CourtWisconsin Supreme Court

Clayton A. Cramer, Waukesha, for appellant.

George Thompson, Atty. Gen., A. J. Feifarek, Asst. Atty. Gen., Madison, for respondent.

HALLOWS, Justice.

This case presents the issue of whether an abutting-property owner is entitled to compensation when direct access to the highway which becomes an access-free highway is replaced by a cul-de-sac frontage road which affords access at interchanges. The defendant argues such damage is not compensable because it results from a reasonable exercise of the police power in establishing the highway as a part of the national system of interstate highways. The plaintiff's position on this appeal is that the cul-de-sac does not give it reasonable access to the express lanes of the highway and the loss of direct access results in a 'taking' of its property in a constitutional sense, for which compensation must be paid.

Preliminarily, the plaintiff additionally argues the question of reasonable access is an issue of a material fact which defeats the motion for summary judgment. In some cases this may be so, 1 but we think not in this case because, in view of the nature of the damages complained of, any access less than direct access will cause the plaintiff some damage. The question is not the amount of damage but whether any damage suffered by the plaintiff by being placed on the frontage road is compensable. This is a question of law and depends upon the nature and the scope of the right of access. If the plaintiff as an abutting-property owner has a right of direct access to the highway and to the flow of traffic thereon so the traveling public may enter and leave the plaintiff's place of business directly from the public highway and the right includes the right to profit from the highest or current use of the property, then we would have a remaining fact-question of the amount of damages for the taking.
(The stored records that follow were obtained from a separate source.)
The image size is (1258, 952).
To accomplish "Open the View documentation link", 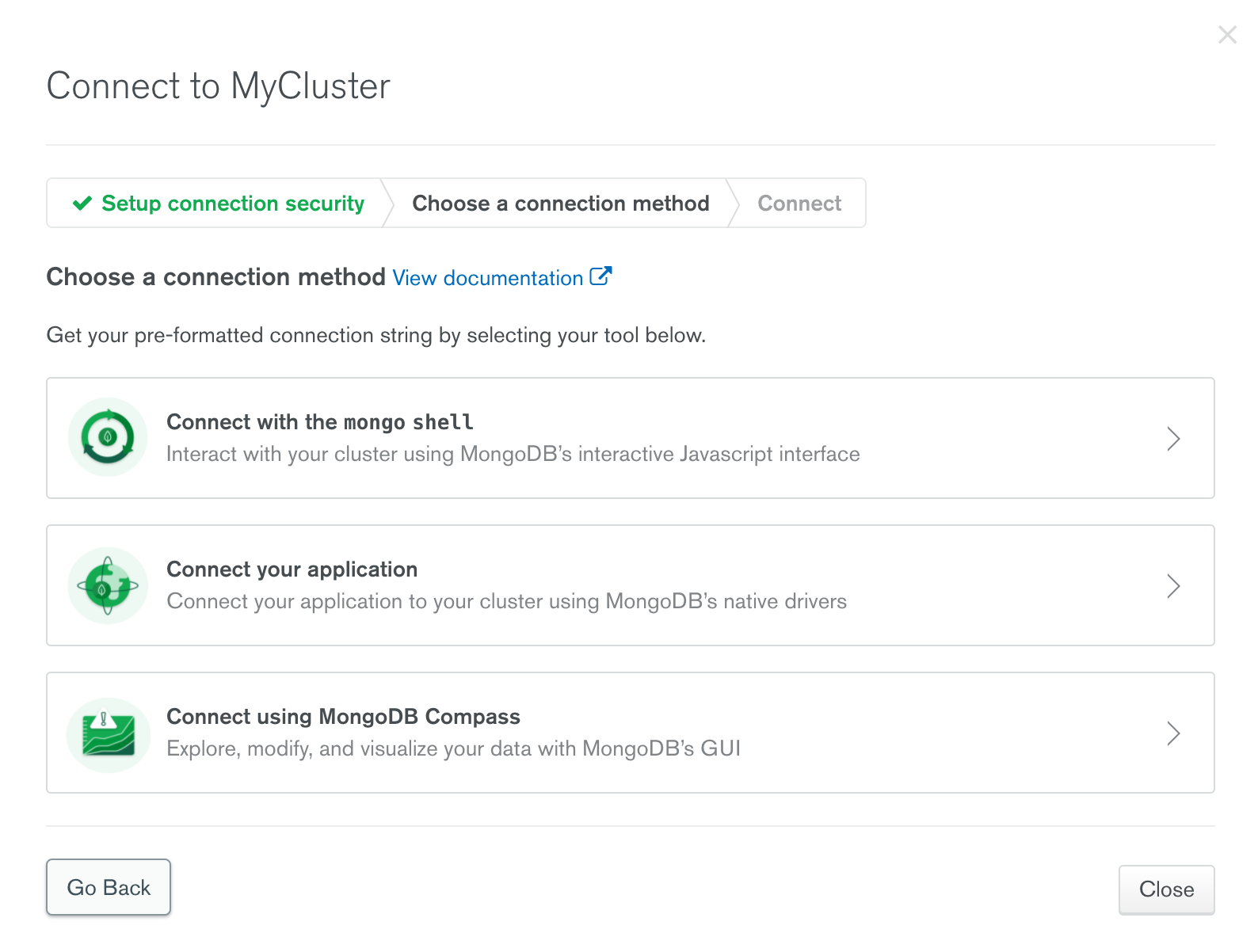I will click(488, 278).
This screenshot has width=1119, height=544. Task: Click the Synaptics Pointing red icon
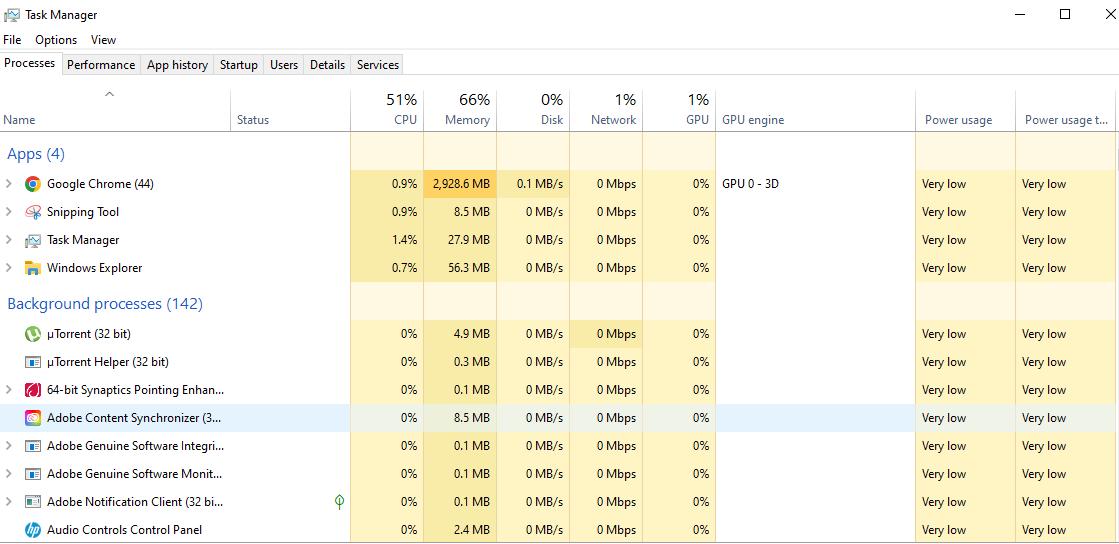click(x=33, y=390)
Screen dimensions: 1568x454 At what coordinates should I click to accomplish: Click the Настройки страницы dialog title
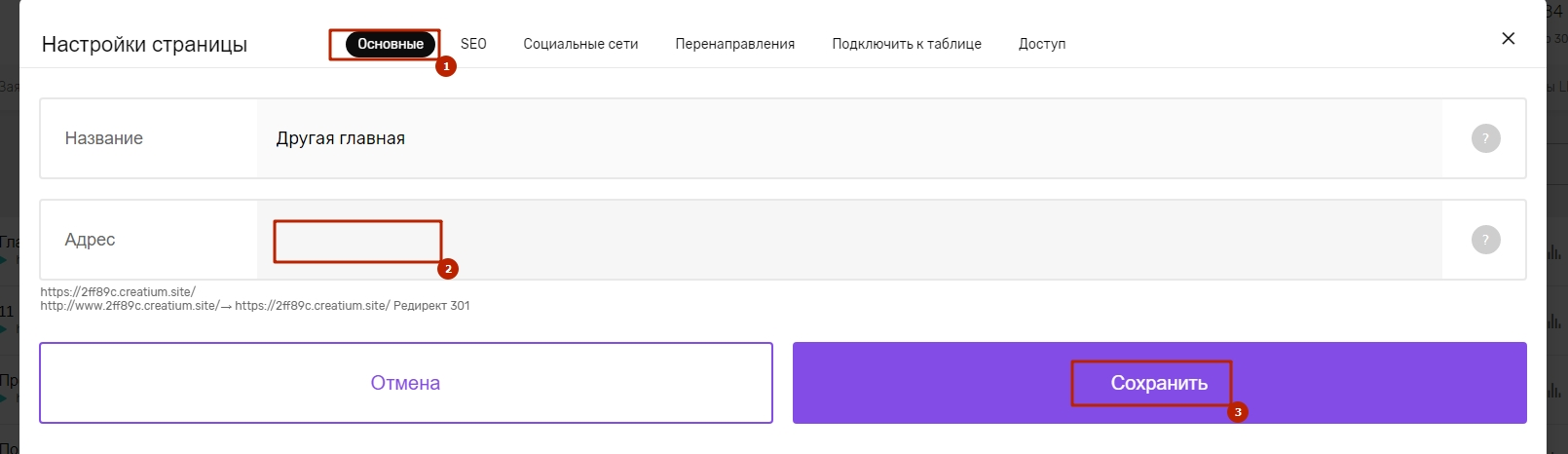click(144, 45)
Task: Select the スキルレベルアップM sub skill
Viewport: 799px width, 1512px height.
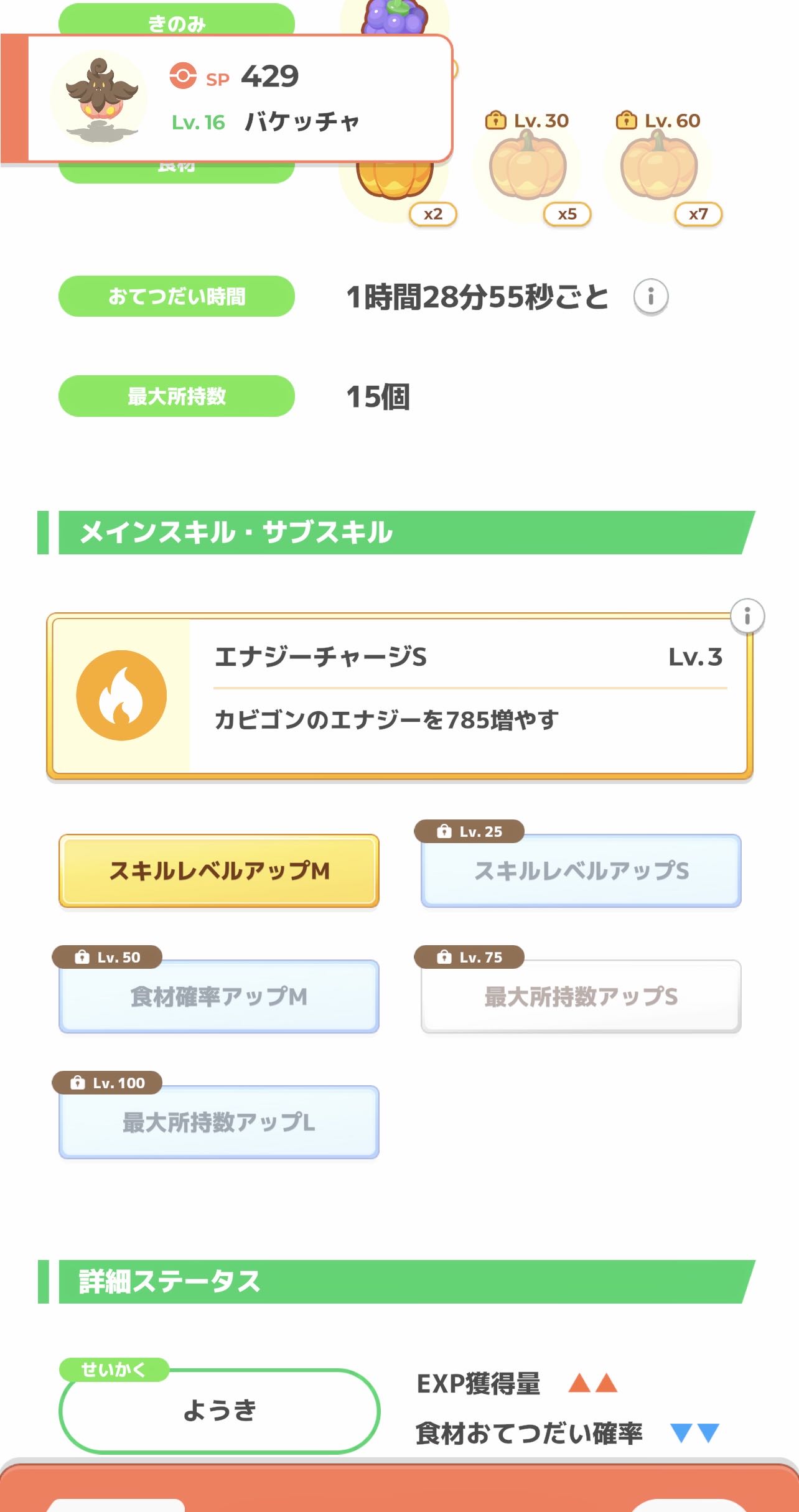Action: click(x=219, y=870)
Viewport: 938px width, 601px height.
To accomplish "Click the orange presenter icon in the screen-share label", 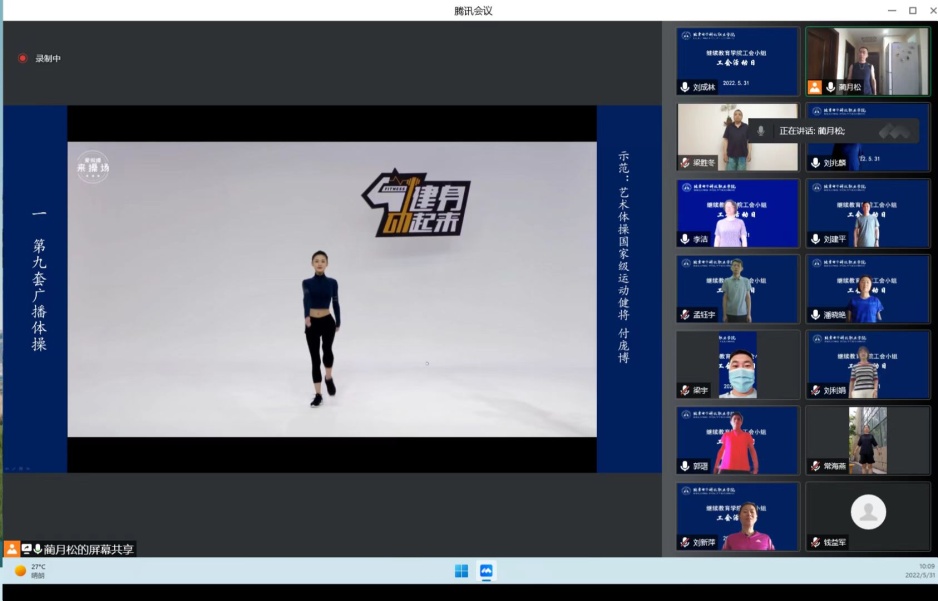I will coord(12,549).
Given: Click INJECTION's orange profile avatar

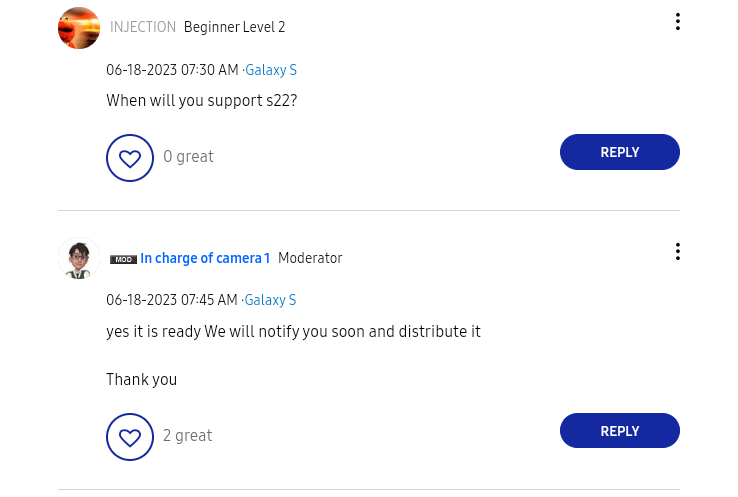Looking at the screenshot, I should (79, 28).
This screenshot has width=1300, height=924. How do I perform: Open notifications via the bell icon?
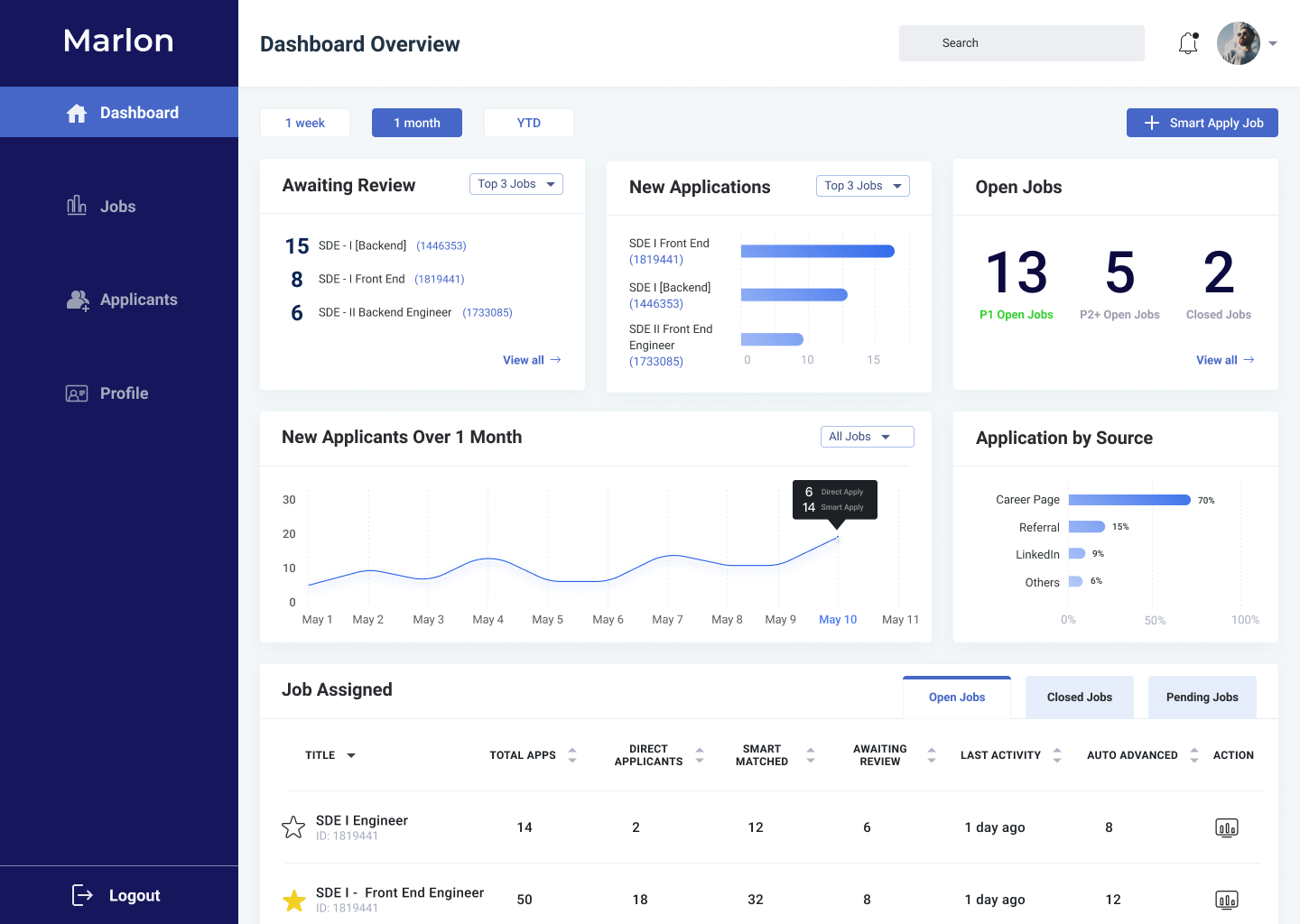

In considering the nature of the abutter's right of access, the nature of loss suffered, and the nature of a frontage road involved in the problem of whether a frontage-road abutter should be compensated for the loss of direct access to a freeway, the courts have come to three different conclusions: (a) Any loss should be compensated and the existence of the frontage road considered in mitigation of the loss, (b) the loss should be compensated only when accompanied by a taking of the land by eminent domain, and (c) any loss resulting from being placed on the frontage road should not be compensated. 2 Those states which deny relief reason the right of access is not absolute and not restricted to direct ingress and egress and the provision for indirect access to a highway by means of frontage roads is a valid exercise of the police power. 3 States which allow damages for being placed on a frontage road do so on the theory the right of access is a property right of direct access to the road including all the benefits which such proximity involves and when these benefits are impaired because the direct access is converted into an indirect access, there is a taking or damaging which requires compensation. 4 It would seem from the few authorities a cul de sac frontage road is more likely to be considered an unreasonable substitute than a frontage road which connects with two interchanges. 5

The conflict in the decisions ultimately rests in the different views of the nature of the right of access or what constitutes a reasonable exercise of the police power. All decisions recognize a complete denial of access to an existing road is compensable, and it is generally recognized the state under its police power may indirectly affect the abutting property by such controls as the establishment of one-way streets or lanes of traffic, median strips, elimination of cross-overs, restrictions on U-turns, left and right turns, and weight and speed restrictions. 6 While these limitations or restrictions may result in a diversion of traffic or in a circuity of travel, any damaging effect to abutting property is incidental. Such restrictions affect all members of the public on the highway and are primarily imposed in reference to traffic and not as a limitation on the full use of a right of access. From this premise some courts have reasoned the right of access does not include any right to the maintenance or the continuance of the flow of traffic past the abutting property and the diversion of traffic is not a taking of a property right. 7

It is true the line between police power and condemnation has not been and perhaps cannot be sharply drawn. The problem is really one of degree. In both, damages may result but if the damage is such as to be suffered by many similarly situated and is in the nature of a restriction on the use to which land may be put and ought to be borne by the individual as a member of society for the good of the public safety, health or general welfare, it is said to be a reasonable exercise of the police power, but if the damage is so great to the individual that he ought not to bear it under contemporary standards, then courts are inclined to treat it as a 'taking' of the property or an unreasonable exercise of the police power. See State v. Herwig (1962), 17 Wis.2d 442, 117 N.W.2d 335. 'The law recognizes that the owner of property, even though it be situated upon a public street, has a right of ingress and egress to and from his premises. However, this right is in common with most other rights subject to reasonable regulations in the public interest and for the promotion of public convenience and safety. The difficulty arises when an attempt is made to determine what is reasonable and what is unreasonable.' City of Neenah v. Krueger (1932), 206 Wis. 473, 240 N.W. 402.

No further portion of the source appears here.